Der in Europa anhaltende Wandel von Rentensystemen mit Leistungszusagen hin zu Rentensystemen mit Beitragszusagen, verbunden mit einer Abkehr von sogenannten Pay-as-you-go-Plänen (PAYG-Plänen), bietet sich für Pläne an, bei denen künftige Rentner ihre Investitionen so steuern können, dass sie ihrer individuellen Risikobereitschaft und ihren Anlagebedürfnissen entsprechen.

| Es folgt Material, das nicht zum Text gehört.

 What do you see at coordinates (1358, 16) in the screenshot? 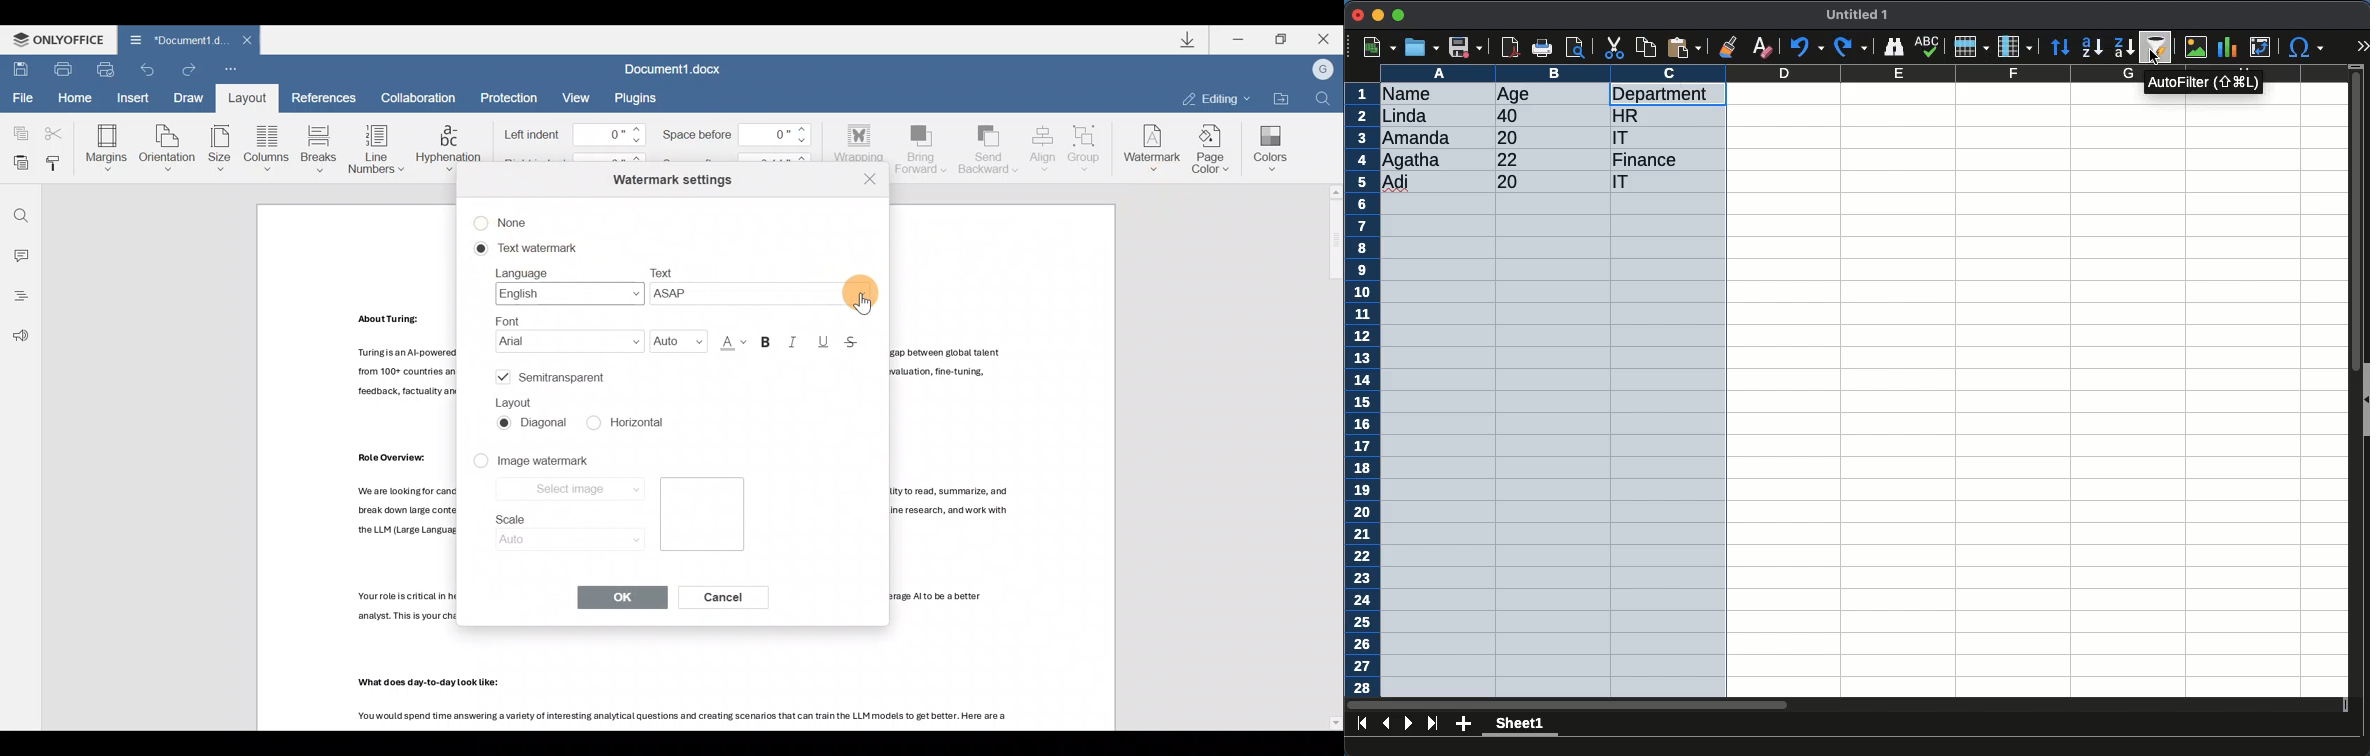
I see `close` at bounding box center [1358, 16]. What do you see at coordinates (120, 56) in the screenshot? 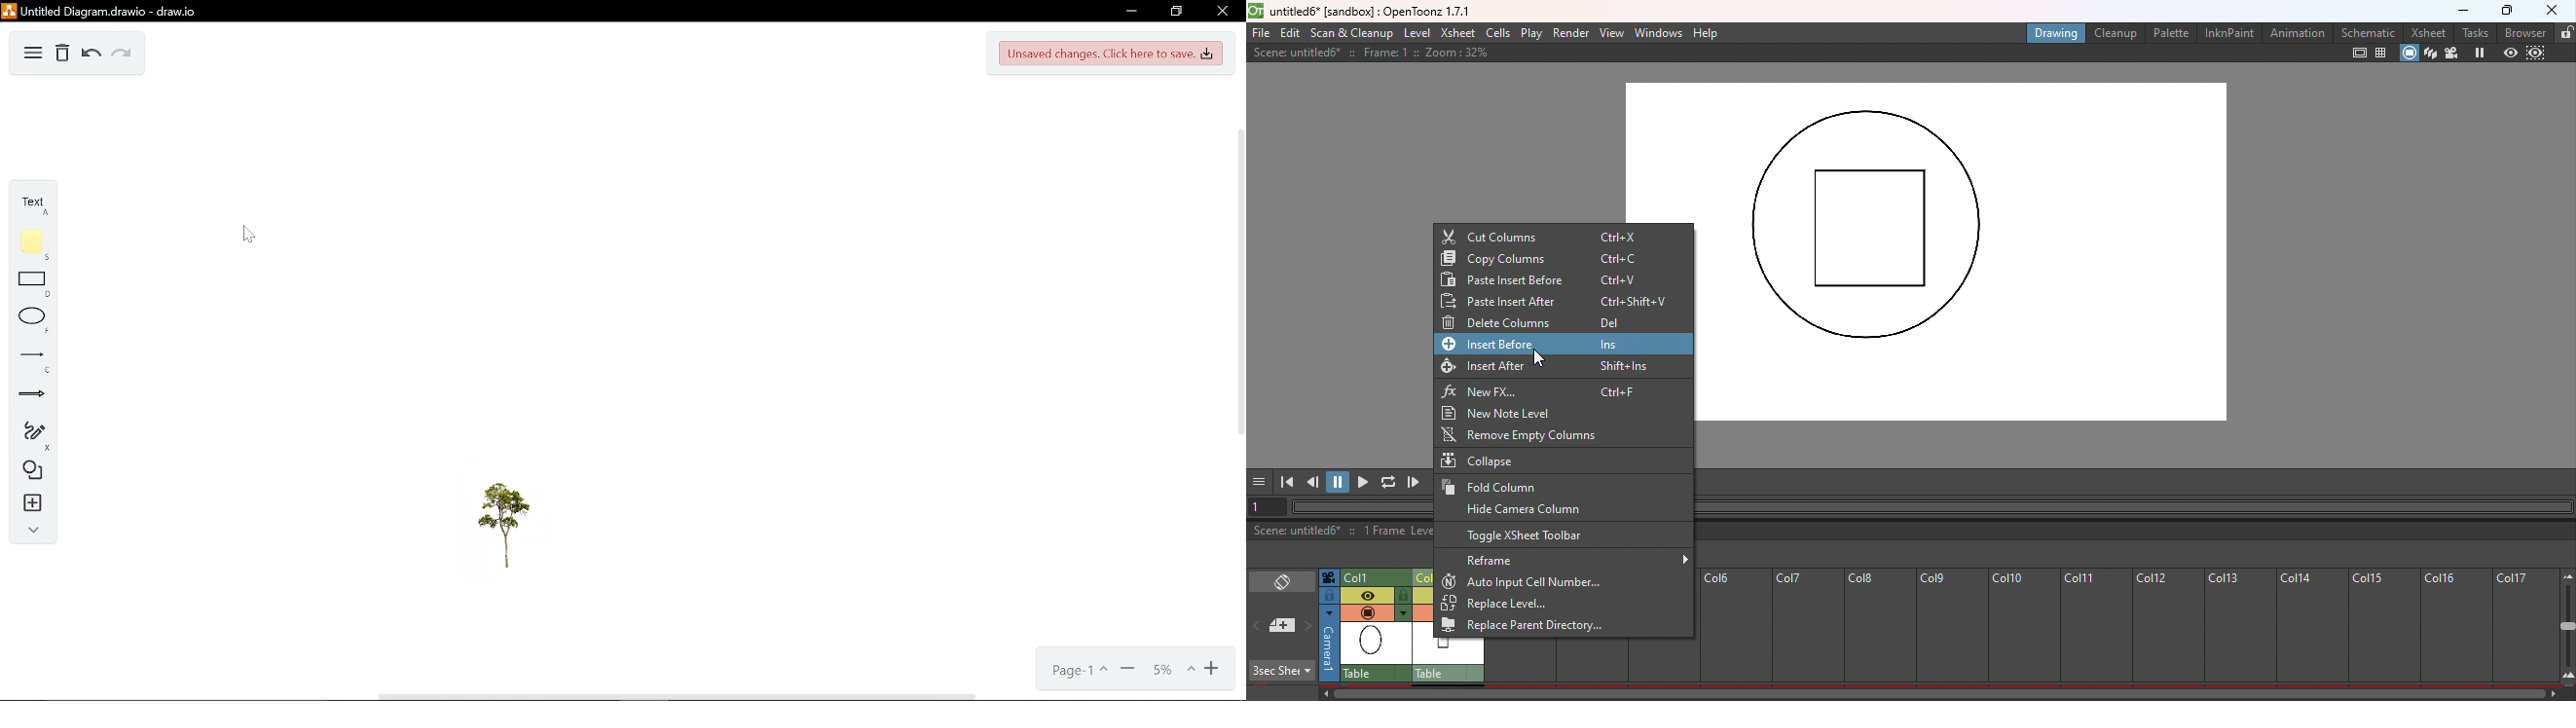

Man macht sich vielleicht Sorgen um diejenigen, die kurz vor der Rente stehen, aber einfache Regeln oder Richtlinien könnten sie davon abhalten oder entmutigen, unklug in risikoreiche Instrumente zu investieren.

Die Maßnahmen, die nötig wären, damit die EU große digitale Champions hervorbringen kann, sind klar und unkompliziert. Sie würden nicht nur Europas digitalem Sektor, sondern auch unseren Pensionsfonds, unserem Versicherungssektor und unseren künftigen Rentnern zugutekommen.

Die einzigen Hindernisse, die dem im Weg stehen, sind die europäische Ängstlichkeit und der Konservativismus sowie das Fehlen eines konkreten politischen Programms zur Umsetzung der notwendigen Veränderungen.

J. Scott Marcus ist Ökonom, Ingenieur und Politikanalyst. Er ist Associate Senior Research Fellow in der Abteilung Global Governance, Regulation, Innovation and Digital Economy (GRID) am Centre for European Policy Studies (CEPS).